As these days people in our area are busy in plucking saffron flowers , in connection with this , few days ago I also went out to assist my father in plucking flowers but the bare fields rendered me very pathetically sad because of its low production.( I then began to reminisce about the days when production was at its peak)
We used to pluck saffron flowers the whole day starting from early morning till dusk and taking lunch in the fields. It took several days to complete one round of plucking entire flowers. Children used to wake up early in the morning, preparing themselves and wearing new clothes.
A large number of vendors were seen roaming in the fields selling a variety of food items including chocolates, biscuit, bananas, sweets and so on. As a child, I used to show a voracious appetite upon seeing the approaching vendor.
The daily passengers used to peep down through the window of vehicles to see the ravishing view of saffron flowers. Tourists used to stop vehicles and they were spellbound by the remarkable magnetism and gorgeous vistas of saffron fields cluttered with dense saffron flowers. The children, on the other hand, used to cajole their elders to buy toys for them worth saffron flowers. I have myself seen the children sulking when not satisfied with their toys. And, finally, at the end of the day, we used to return our homes but never to forget to bring Kashmiri Monje gooil worth saffron flowers to savor the tasty Noon-chai (Kashmiri salt tea) at home.

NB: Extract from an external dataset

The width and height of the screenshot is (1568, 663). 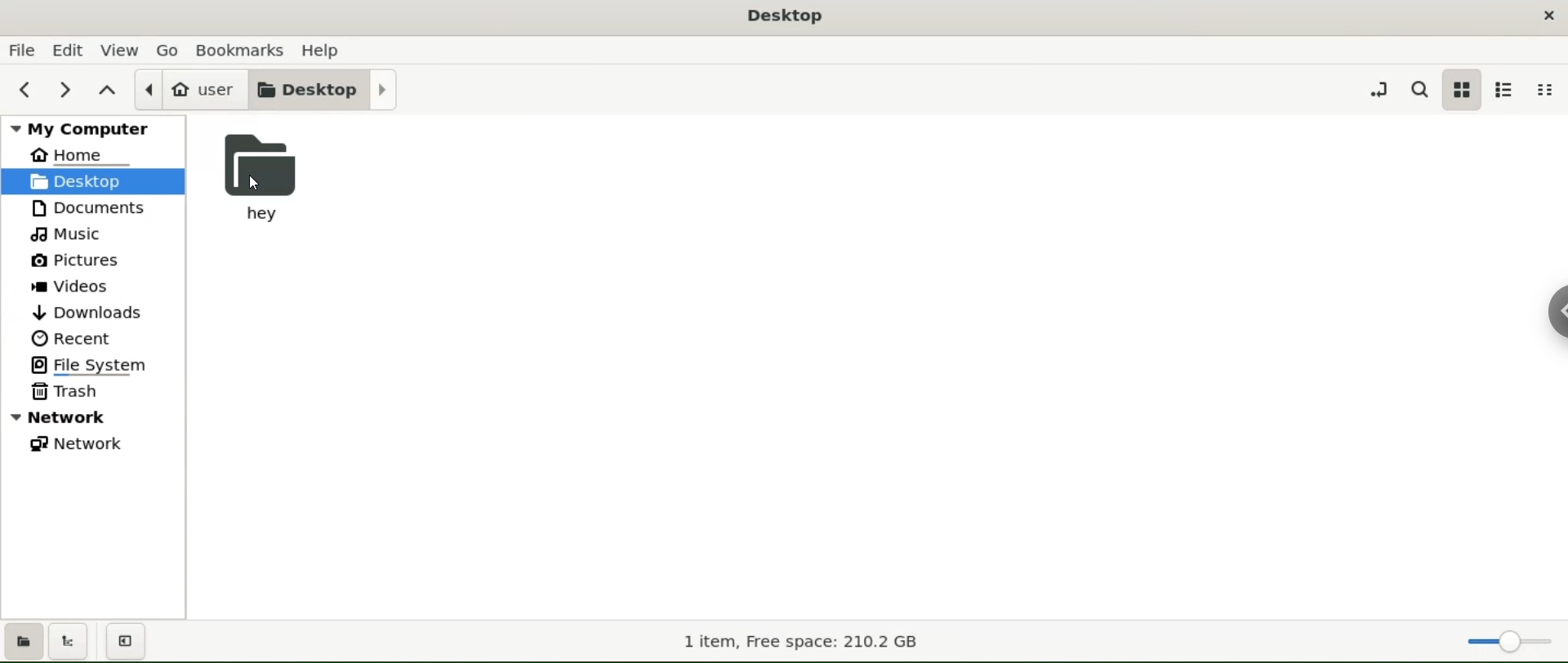 What do you see at coordinates (92, 394) in the screenshot?
I see `trash` at bounding box center [92, 394].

In our homes we used to remain awake till late nights to separate the red carpels. To crush our sleep we used to listen to Kashmiri Sufi songs and had Kashmiri saffron Kehwa.
In a nutshell, the whole saga was celebrated as a festival like Eid in our area by everyone (whether family heads or subordinates rich or pauper, vendors or beggars). Everyone knew their share but today it has lost its charm only because of the abatement in its production. But its indelible memories will be cherished forever.